We have listed some questions we have been asked about EMSRP – Expressive Meta-Schematic RePatterning, from different Forums and also some questions that we believe you may ask of us. Please let us know if you have any other questions.

 

1. Why haven’t I heard about this before?

EMSRP has been a well kept secret, not by design, but by default. It emerged out of my own personal inquiry, working with groups, my formal study and demand from other people for help. I wanted it to be the best it could be before launching it fully. It is not about making money, this is about making a powerful difference to people’s lives. In a way the information is their birthright.

I have shared it with people who have needed help as and when they have asked me, and free of charge. My dear friend and colleague Steven Harold is a well respected clinical hypnotherapist. He has been exploring the principles and processes in a therapeutic setting, and he has been very impressed by the results.

I have collected and continue to collect data relating to people’s progress over the years which has been very gratifying, and which we will be publishing here with some analysis to go with it in the very near future.

It isn’t just for depression, it is about restarting the developmental processes which became frozen early in our lives and parenting/facilitating them as they coalesce and grow – it is not magic, it is a normal human process which got limited or even stopped in its course.

People can get back into the dynamic process of becoming themselves.

Holding back the natural tendency for the human to grow and adapt is exhausting and self-defeating. It is fuelled by naturally occurring energy – resisting this core energy means using up our own energy to resist our own energy.

Anyhow – we are now going public with the programmes to let people get access to something which is arguably a birth-right.

2. What do you do and what got you to research depression?

(Many thanks to Mohammed for asking Mac this question)
Well, I have always been in the business of rediscovering innocence and then seeing a what becomes possible from there. I had a pretty difficult upbringing, and became fascinated by the nature of suffering. I seem to have always been attracted to and followed any paths which helped me :-

  • to learn how suffering operates and
  • to explore how to apply the learning to create better outcomes.

I trained as an actor back in the 1970’s and had a really exciting career, but I became increasingly curious about shame, self-destructiveness, depression, addiction and suicide – having a tendency towards suicidal depression myself in the past.

I studied formal psychology and I run a commercial psychology company working with big organisations helping them understand stuff which normal research doesn’t reach. (www.quantumsteps.com) . This company provided for me and my family and financed my research with groups and individuals into how to alleviate suffering from its deepest causes in us.

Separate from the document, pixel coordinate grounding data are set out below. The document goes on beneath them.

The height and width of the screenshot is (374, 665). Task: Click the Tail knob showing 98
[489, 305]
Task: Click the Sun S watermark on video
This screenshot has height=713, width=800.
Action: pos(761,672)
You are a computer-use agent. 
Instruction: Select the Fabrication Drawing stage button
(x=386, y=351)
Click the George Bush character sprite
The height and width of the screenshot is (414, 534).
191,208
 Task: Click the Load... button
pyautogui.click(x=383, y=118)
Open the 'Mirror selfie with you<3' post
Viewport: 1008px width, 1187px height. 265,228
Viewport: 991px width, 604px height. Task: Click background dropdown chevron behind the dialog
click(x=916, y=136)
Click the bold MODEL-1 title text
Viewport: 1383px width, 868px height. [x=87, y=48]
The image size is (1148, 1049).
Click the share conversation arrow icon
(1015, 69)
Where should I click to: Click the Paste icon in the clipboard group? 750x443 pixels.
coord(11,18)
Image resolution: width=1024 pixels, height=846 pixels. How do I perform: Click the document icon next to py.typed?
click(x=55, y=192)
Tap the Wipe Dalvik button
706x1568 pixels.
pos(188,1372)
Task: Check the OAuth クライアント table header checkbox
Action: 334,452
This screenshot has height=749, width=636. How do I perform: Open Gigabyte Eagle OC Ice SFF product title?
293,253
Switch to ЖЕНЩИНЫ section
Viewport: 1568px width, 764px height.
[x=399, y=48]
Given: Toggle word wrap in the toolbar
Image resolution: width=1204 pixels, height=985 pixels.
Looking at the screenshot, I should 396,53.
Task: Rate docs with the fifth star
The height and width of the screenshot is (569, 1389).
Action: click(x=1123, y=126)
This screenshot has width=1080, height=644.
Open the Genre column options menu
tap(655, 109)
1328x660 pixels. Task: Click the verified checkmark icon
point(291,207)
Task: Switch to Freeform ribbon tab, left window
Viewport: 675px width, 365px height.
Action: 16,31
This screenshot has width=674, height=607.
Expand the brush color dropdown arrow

I developed a process called Expressive Meta-Schematic Re-Pattering (http://emsrp.org) and have road tested it in various forms for about twenty years. It is a simple and powerful process which allows people to look at the beliefs that run their behaviours full in the face and then to take a different role in relationship to them. They then learn to parent themselves before awakening the ‘postponed self’ again, restarting and taking care of the developmental processes which got knocked off course or even frozen so long ago, and which drive their depression, frustration and feelings of powerlessness. I am currently working with someone in Sydney Australia, having completed someone else there, and will probably be starting a group there in June. I am based in the UK.

Depression is what happens when we do not meet our needs – and our needs have become puzzles to us because they have become so secret and shameful, outlawed evidence that we are in some way ‘not right’. The longer the needs are ignored, disowned, unidentified and unmet, the more impact they have on our wellness – they emerge in our demeanour, temperament, inner consciousness, dreams, energy – gradually they creep into our bodies and somatise into aches, pains and conditions. They certainly emerge in what we create in our lives – relationships and projects of all kinds.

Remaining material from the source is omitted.